▶ [TASK TO CARRY OUT] Return the rows below word for word, omitting the pictures.

(Records for locating described items)
****

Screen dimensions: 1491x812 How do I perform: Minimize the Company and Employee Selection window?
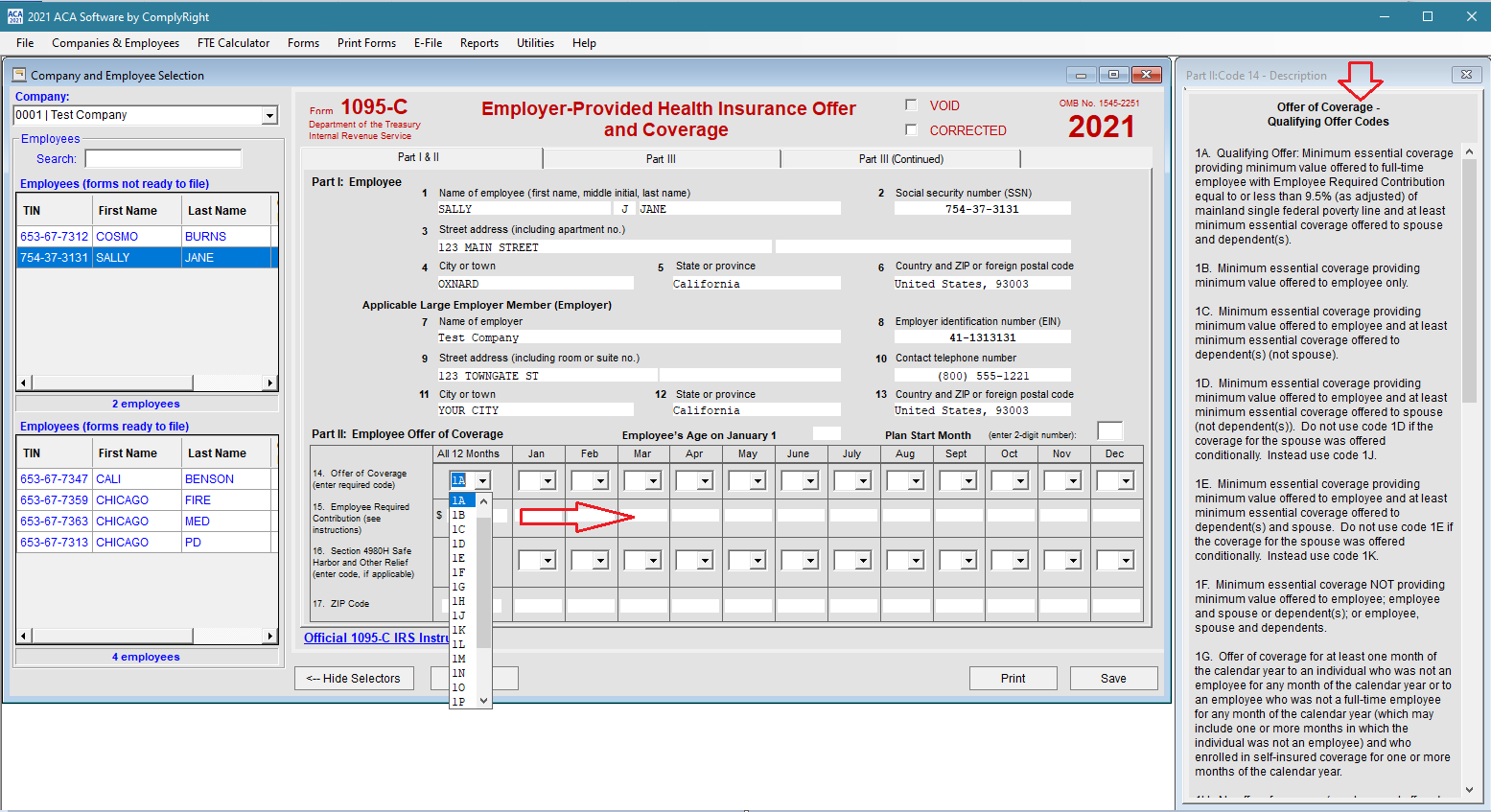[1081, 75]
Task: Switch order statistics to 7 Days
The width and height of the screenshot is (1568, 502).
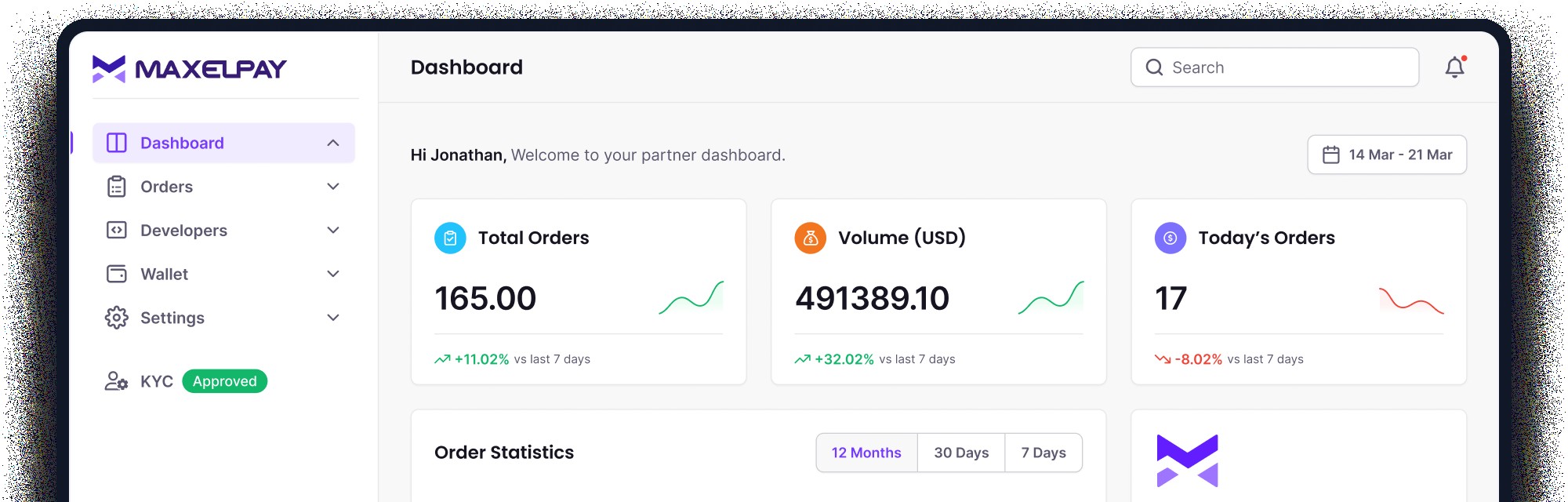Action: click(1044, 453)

****

▶ [REPLY]
Screen dimensions: 1491x812 How do I perform: Minimize the Company and Employee Selection window?
[1081, 75]
Task: Switch order statistics to 7 Days
The width and height of the screenshot is (1568, 502).
Action: click(1044, 453)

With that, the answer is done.